Après avoir failli disparaître, la production de tabac rebondit dans le Puy-de-Dôme. Depuis plusieurs années, la filière connaît un regain d’intérêt, porté par une hausse de la demande. Une dynamique qui profite à des producteurs de plus en plus nombreux à se lancer dans cette culture.
C’est ainsi que débute un reportage de France 3 Auvergne (Manale Makhchoun, Jean-Yves Blanc, le 18 avril).
D’un œil avisé, Luc vérifie l’état de sa production de tabac.
La coopérative située à Saint-Clément-de-Régnat (35 kilomètres de Clermond-Ferrand), avec laquelle il travaille, a semé des graines sur des plaques de polyester. Depuis, elles flottent sur l’eau, permettant aux racines d’être alimentées en oligo-éléments. Plus de 70 000 semis trempent ainsi dans ces bassins : un véritable laboratoire. « Il y a six variétés, précise l’agriculteur. Nous avons planté aux alentours du 15 mai. Nos chercheurs essaient d’améliorer la qualité des futures feuilles, leur poids, tout en réduisant la teneur en nicotine ».

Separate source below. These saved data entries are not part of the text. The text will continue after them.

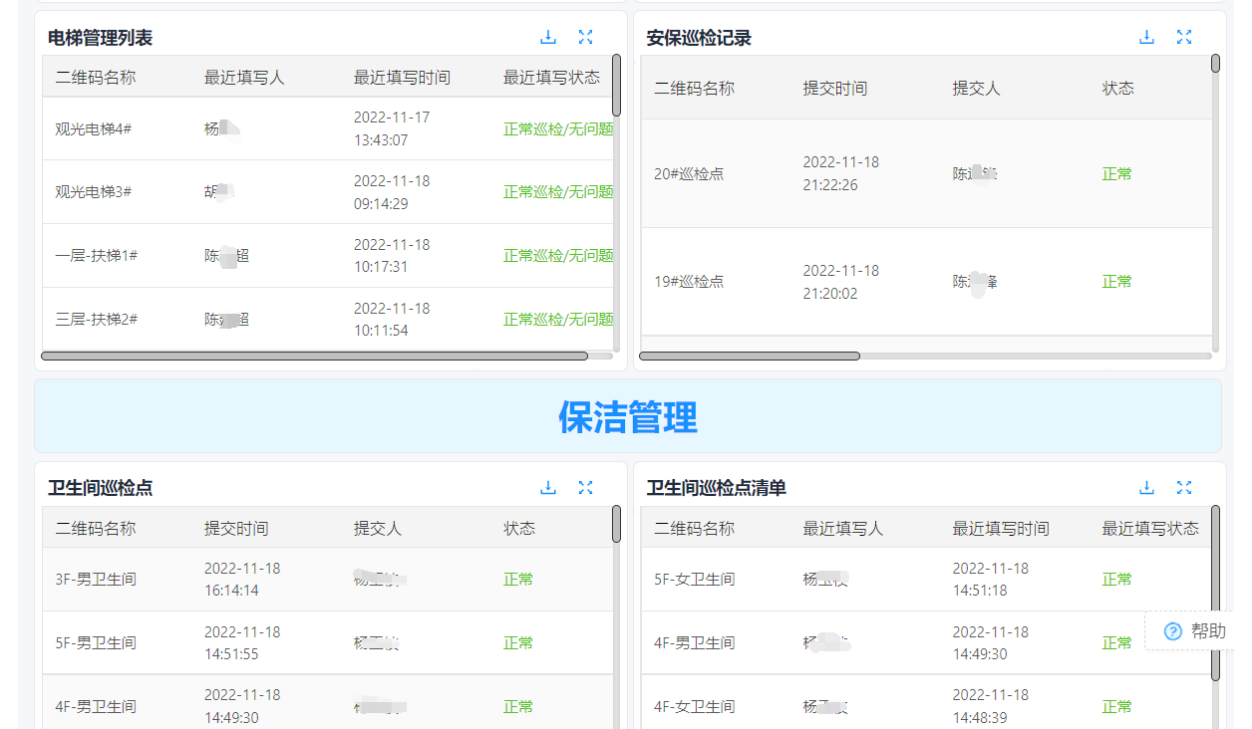Select the green 正常 status for 3F-男卫生间
Image resolution: width=1252 pixels, height=729 pixels.
tap(517, 578)
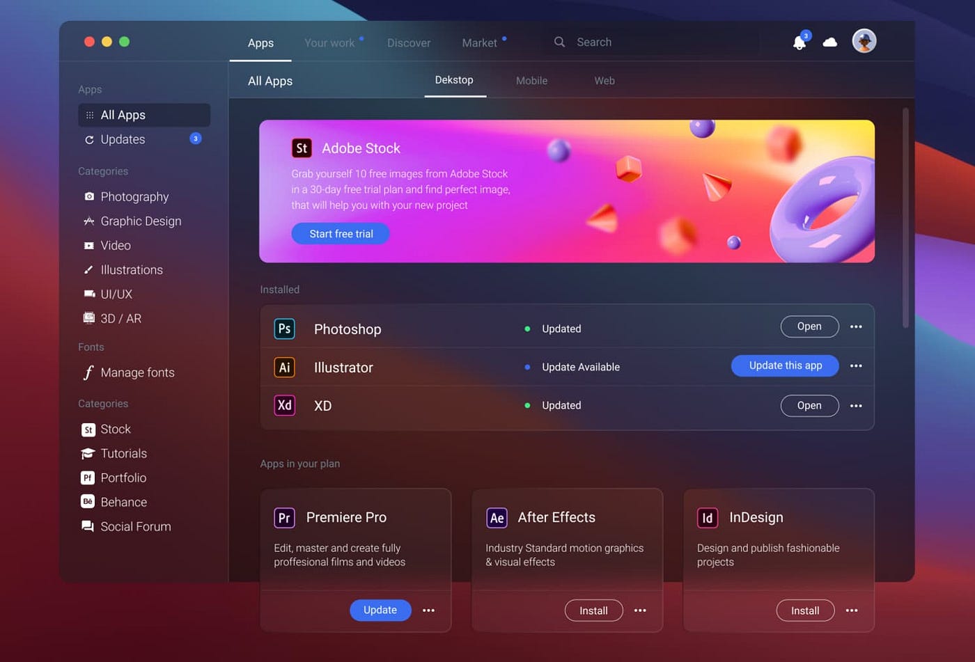
Task: Open the cloud sync icon
Action: pos(829,42)
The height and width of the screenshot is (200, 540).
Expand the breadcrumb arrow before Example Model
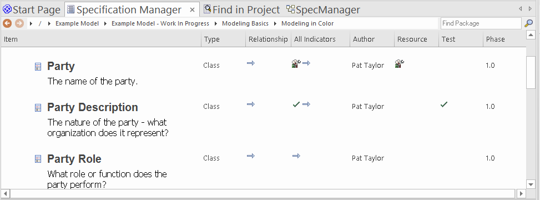(x=49, y=24)
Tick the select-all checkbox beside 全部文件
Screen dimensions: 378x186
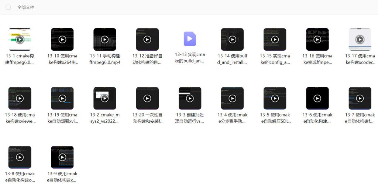(8, 7)
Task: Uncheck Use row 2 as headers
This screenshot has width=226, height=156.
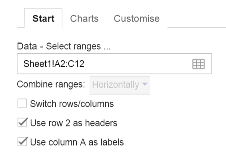Action: [x=22, y=122]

Ici, trois types de tabac sont produits :
la Virginie, le Burley et le tabac brun. Pour faciliter cette production, les agriculteurs mutualisent leurs outils et se regroupent au sein d’une coopérative agricole. Christophe Fournier, président de la CUMA tabacole de Thuret, explique : « Notre principal atout, c’est de disposer de tout le matériel, du semis à la récolte. Le producteur n’a pas à avancer d’argent : c’est la CUMA qui prend en charge les équipements et les loue ensuite ».
Un savoir-faire auvergnat.
En 2019, la fermeture de l’usine Périgord Tabac, à Sarlat (voir 28 août 2019) oblige les 28 producteurs auvergnats à se remettre en question. Ils développent alors des marchés de niche : production de cigarillos, nicotine liquide ou encore tabac à rouler 100 % français. « En Auvergne, on a le savoir-faire, on sait cultiver le tabac, souligne Stéphanie Seguin, technicienne tabacole à la coopérative Garonne Adour. Aujourd’hui, ces productions de niche offrent une véritable rémunération. C’est une opportunité qui attire même des jeunes dont les parents ou grands-parents étaient déjà producteurs et qui se relancent dans la filière ».
L’an dernier, 90 tonnes de tabac ont été produites dans le Puy-de-Dôme, soit 3 % de la production nationale.